CUYAHOGA RIVER POWER COMPANY, Appt., v. CITY OF AKRON.

240 U.S. 462

36 S.Ct. 402

60 L.Ed. 743

CUYAHOGA RIVER POWER COMPANY, Appt.,
v.
CITY OF AKRON.

No. 465.

Argued October 20, 1915.

Decided March 20, 1916.

Messrs. Carroll G. Walter, John L. Wells, Charles A. Collin, R. Golden Donaldson, and Wade H. Ellis for appellant.

Messrs. Charles F. Choate, Jr., and Jonathan Taylor for appellee.

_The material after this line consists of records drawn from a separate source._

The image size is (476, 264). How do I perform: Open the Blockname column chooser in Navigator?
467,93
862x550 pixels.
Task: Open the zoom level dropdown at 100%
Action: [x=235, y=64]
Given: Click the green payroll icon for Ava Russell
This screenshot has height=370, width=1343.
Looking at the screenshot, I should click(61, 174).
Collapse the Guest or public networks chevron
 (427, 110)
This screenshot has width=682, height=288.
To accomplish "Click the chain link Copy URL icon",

Mr. Justice Holmes delivered the opinion of the court:

1

This is a bill in equity, brought by an Ohio corporation against a city of Ohio, to prevent the latter from appropriating the waters of the Cuyahoga river and its tributaries above a certain point. It alleges that the plaintiff was incorporated under the laws of Ohio for the purpose of generating hydroelectric power by means of dams and canals upon the said river, and of disposing of the same; that it has adopted surveys, maps, plans, and profiles to that end, has entered upon, located, and defined the property rights required, has instituted condemnation proceedings to acquire a part at least of such property, has sold bonds and spent large sums and has gained a paramount right to the water and necessary land. The bill also alleges that the city has passed an ordinance appropriating the water, and directing its solicitor to take proceedings in court for the assessment of the compensation to be paid. The district court dismissed the bill for want of jurisdiction on the ground that it presented no Federal question, because, if the plaintiff had any rights, they could be appropriated only by paying for them in pursuance of the verdict of a jury and a judgment of a court. It made the statutory certificate, and the case comes here by direct appeal. 210 Fed. 524.

2

It appears to us that sufficient attention was not paid to other allegations of the bill. After setting out various passages from the statutes and Constitution of Ohio, and concluding that the city has no constitutional power to take the property and franchises that the plaintiff is alleged to own, or any property for a water supply, it alleges that the city does not intend to institute any proceedings against the plaintiff, but intends to take its property and rights without compensation; that it is building a dam and has taken steps that will destroy the plaintiff's rights; that it is insolvent; that the purpose of the ordinance and certain statutes referred to is to appropriate and destroy those rights without compensation; that the defendant purports to be acting under the ordinance, and that in so acting it violates art. I., § 10, and the 14th Amendment of the Constitution of the United States. It is established that such action is to be regarded as the action of the state. Raymond v. Chicago Union Traction Co. 207 U. S. 20, 52 L. ed. 78, 28 Sup. Ct. Rep. 7, 12 Ann. Cas. 757; Home Teleph. & Teleg. Co. v. Los Angeles, 227 U. S. 278, 57 L. ed. 510, 33 Sup. Ct. Rep. 312. Whether the plaintiff has any rights that the city is bound to respect can be decided only by taking jurisdiction of the case; and the same is true of other questions raised. Therefore it will be necessary for the District Court to deal with the merits, and to that end the decree must be reversed.

3

Decree reversed.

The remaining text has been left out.